L’intervista al presidente nazionale Acli e portavoce dell’Alleanza contro la povertà, Roberto Rossini
La pandemia ha accresciuto il numero di persone in stato di necessità. Sono aumentati i bisogni. Sono emerse con maggiore forza le questioni legate al lavoro nero, soprattutto in alcuni settori. Ne abbiamo parlato con il presidente nazionale Acli e portavoce dell’Alleanza contro la povertà, Roberto Rossini.
Il dl Rilancio introduce il reddito di emergenza. Ma non è un intervento strutturale. A suo avviso come si dovrebbe intervenire?
«Avevamo detto che la via maestra era intervenire sul Reddito di Cittadinanza che contiene delle falle che escludono alcune categorie. E infatti sono dovuti intervenire con il reddito di emergenza. Nel Reddito di Cittadinanza sono penalizzati soprattutto gli stranieri, in quanto i percettori devono avere la residenza in Italia da almeno dieci anni. Un aspetto superato con il reddito di emergenza. Noi avevamo evidenziato che la scala di equivalenza favorisce i singoli più delle famiglie. Anche questo aspetto con il reddito di emergenza viene superato. Bisogna aumentare la dotazione della misura. Crediamo che il numero di poveri possa aumentare a seguito dell’emergenza Covid. Dopo che nel 2019 era diminuito, secondo i dati della Corte dei Conti, grazie all’introduzione del Reddito di Cittadinanza. Si tratta di uno strumento che va più patrimonializzato e col quale è necessario dare maggiore sostegno a famiglie e stranieri. Come Alleanza contro la povertà ci aspettiamo una riforma del Reddito di Cittadinanza».
Anche quest’anno Acli è tra i promotori di Sabir. Il Mediterraneo e la crisi globale il tema di quest’anno.
«Una dei temi è la regolarizzazione. Noi siamo stati tra i primi che hanno chiesto la regolarizzazione contenuta poi nel dl Rilancio. Non possiamo lasciare senza copertura sanitaria migliaia di persone. Non solo per questioni umanitarie, che sono fondamentali, ma anche per la tutela dei diritti di tutti. Noi, così come le altre organizzazioni che promuovono Sabir, siamo stati favorevoli alla misura. Siamo convinti che sul tema della regolarizzazione si dovrà adottare una linea, altrimenti resterà emergenza anche fra 20 anni come lo era 20 anni fa».
Acli si ritiene soddisfatta delle regolarizzazioni di colf e badanti?
«Si tratta di un settore merceologico diverso, rispetto a quello dell’agricoltura. Prima della decisione finale contenuta nel decreto era emersa la possibilità di adottare il modello Portogallo. Ci sembrava l’approccio più coerente alla situazione. Non dimentichiamoci che colf e, soprattutto, badanti tengono in piedi il sistema del welfare del Paese».

**Dati archiviati**

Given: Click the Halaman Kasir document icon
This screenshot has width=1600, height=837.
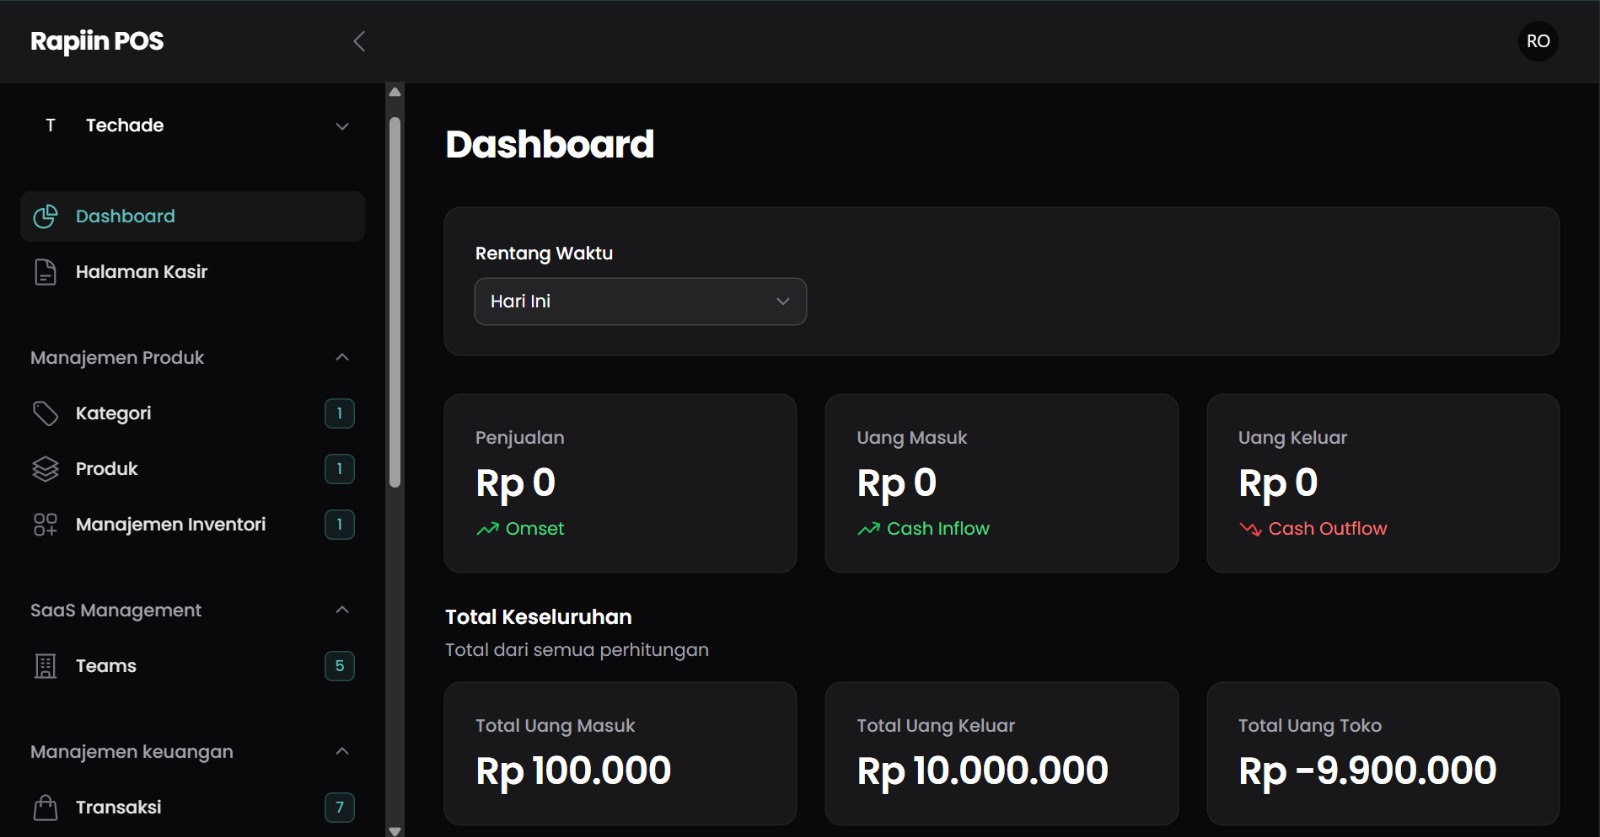Looking at the screenshot, I should click(x=45, y=272).
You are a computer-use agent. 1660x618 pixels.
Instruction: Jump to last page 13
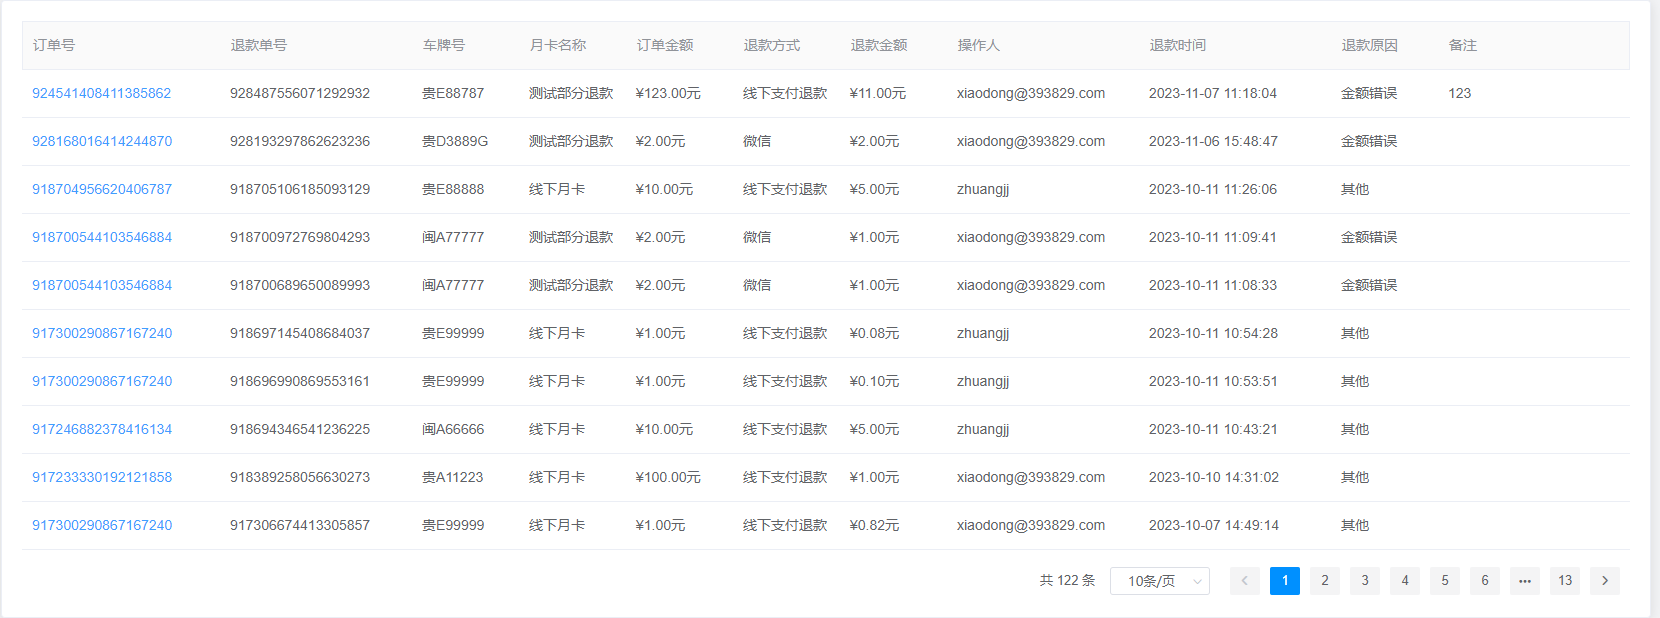coord(1564,581)
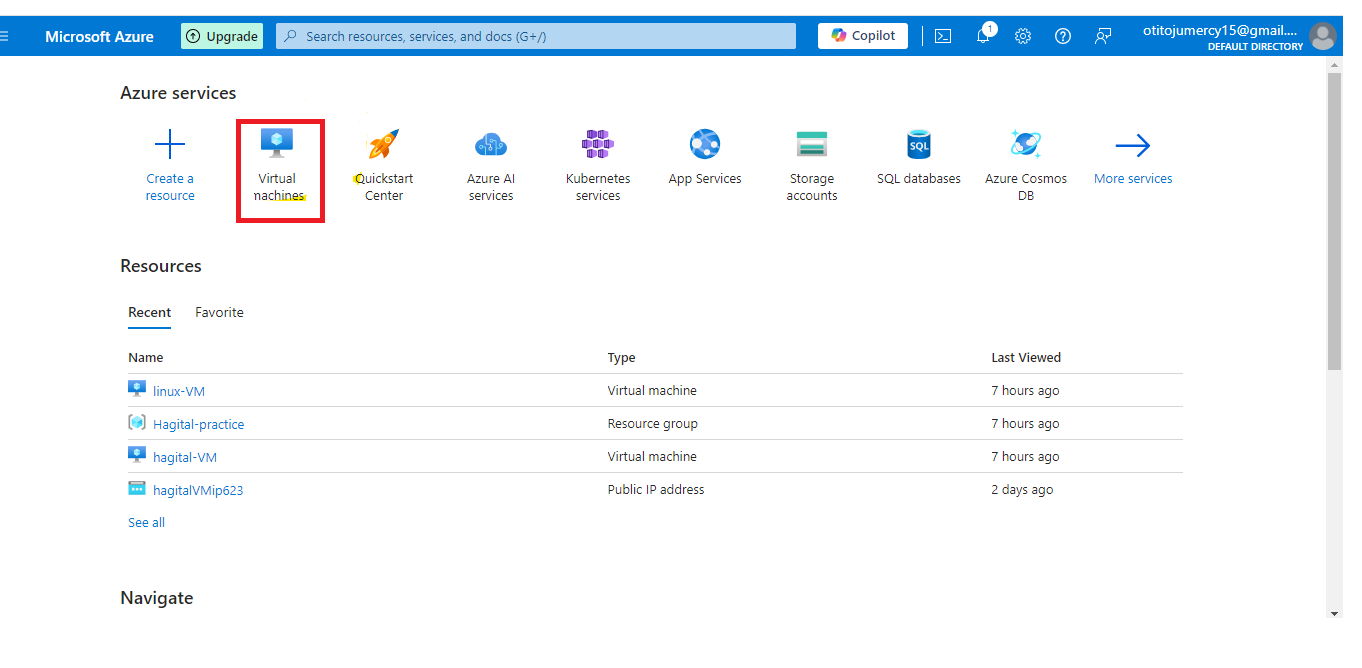
Task: Select the Recent tab
Action: click(x=150, y=312)
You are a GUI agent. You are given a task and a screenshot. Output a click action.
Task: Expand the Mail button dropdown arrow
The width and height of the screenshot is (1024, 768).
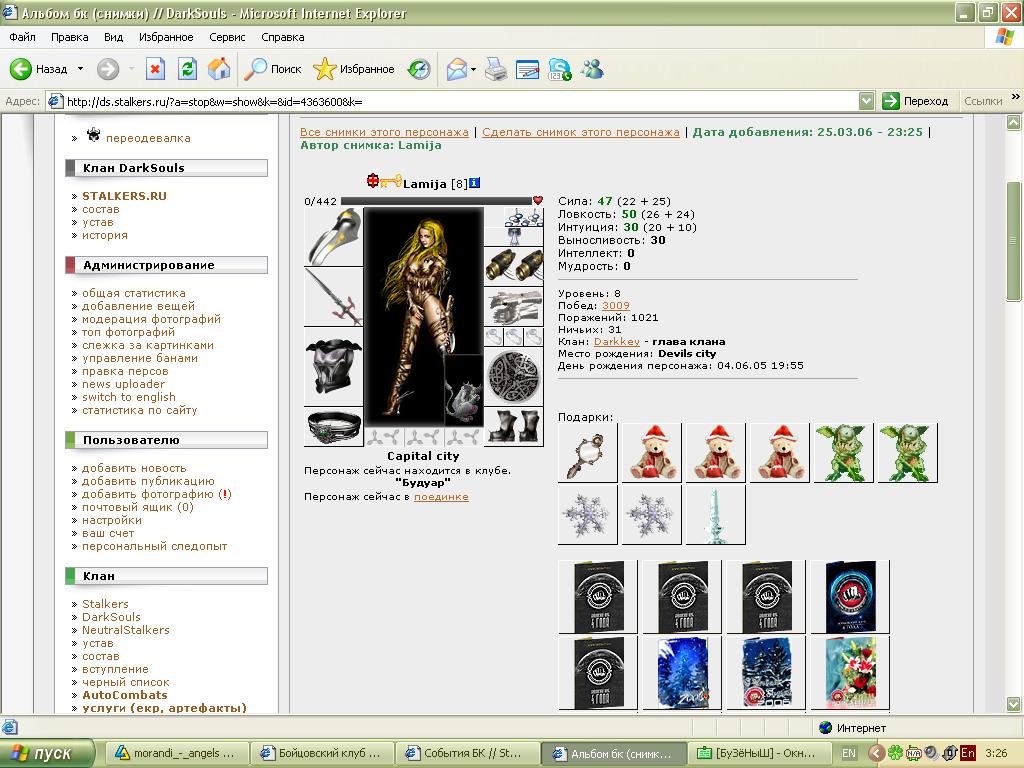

**Consegne dell'esercizio**
- a) Riporta testualmente il passo dell'intervista da "Anche quest’anno Acli" a "colf e badanti?".
- b) Le affermazioni seguenti concordano con l'intervista? Per ciascuna rispondi sì o no, citando esattamente le parole decisive dell'intervista.
(i) Nel Reddito di Cittadinanza i percettori devono risiedere in Italia da almeno dieci anni.
(ii) Secondo i dati della Corte dei Conti, nel 2019 il numero di poveri era aumentato.
(iii) Prima della decisione finale contenuta nel decreto era emersa la possibilità di adottare il modello Spagna.

**Risposte all'esercizio**
- a)
Anche quest’anno Acli è tra i promotori di Sabir. Il Mediterraneo e la crisi globale il tema di quest’anno.
«Una dei temi è la regolarizzazione. Noi siamo stati tra i primi che hanno chiesto la regolarizzazione contenuta poi nel dl Rilancio. Non possiamo lasciare senza copertura sanitaria migliaia di persone. Non solo per questioni umanitarie, che sono fondamentali, ma anche per la tutela dei diritti di tutti. Noi, così come le altre organizzazioni che promuovono Sabir, siamo stati favorevoli alla misura. Siamo convinti che sul tema della regolarizzazione si dovrà adottare una linea, altrimenti resterà emergenza anche fra 20 anni come lo era 20 anni fa».
Acli si ritiene soddisfatta delle regolarizzazioni di colf e badanti?

- b)
(i) Sì: «i percettori devono avere la residenza in Italia da almeno dieci anni»
(ii) No: «Dopo che nel 2019 era diminuito, secondo i dati della Corte dei Conti»
(iii) No: «era emersa la possibilità di adottare il modello Portogallo»